Na defesa dos direitos humanos dos atingidos, o promotor de justiça da Comarca de Mariana, Guilherme de Sá Meneguim, 33 anos, tem acompanhado de perto o drama das famílias, que agora integram a zona urbana afetada pelo desemprego. O promotor critica a relação de dependência da prefeitura com as empresas de mineração. “A questão é que não houve uma diversificação da economia em Mariana. Isso acabou vinculando grande parte dos empregos diretamente à Samarco ou empresas terceirizadas, tornando-se um problema que deve ser tratado pelo poder público”, alerta. Ainda segundo ele, as relações comerciais têm prejudicado a agilidade no processo em defesa das vítimas da tragédia. “Eu não vejo por parte do poder público uma iniciativa clara, objetiva, de querer, de fato, garantir os direitos dos atingidos.
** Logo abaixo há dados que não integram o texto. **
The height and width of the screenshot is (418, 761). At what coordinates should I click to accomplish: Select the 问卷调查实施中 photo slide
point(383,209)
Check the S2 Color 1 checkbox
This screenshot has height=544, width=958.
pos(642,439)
O que eu vejo é um discurso que muitas vezes não corresponde à realidade”, sustenta.

Três meses antes do rompimento da barragem de Fundão, o padre Geraldo Barbosa chegava a Mariana, onde passaria a integrar a Paróquia do Sagrado Coração de Jesus. Ele viu a casa onde mora ser transformada em abrigo para parte dos atingidos. “A preocupação é   com aquilo que o papa Francisco chamou atenção. Desse sistema insuportável, neoliberal, neodesenvolvimentista, que exclui, degrada e mata”, destaca. Passada a etapa de socorro às centenas de famílias, o pároco teme pelo futuro da cidade. “ Não se trata simplesmente de não se esquecer, mas da gente repensar um novo modelo de organização econômica e que o lucro não seja a visão principal”, reforça.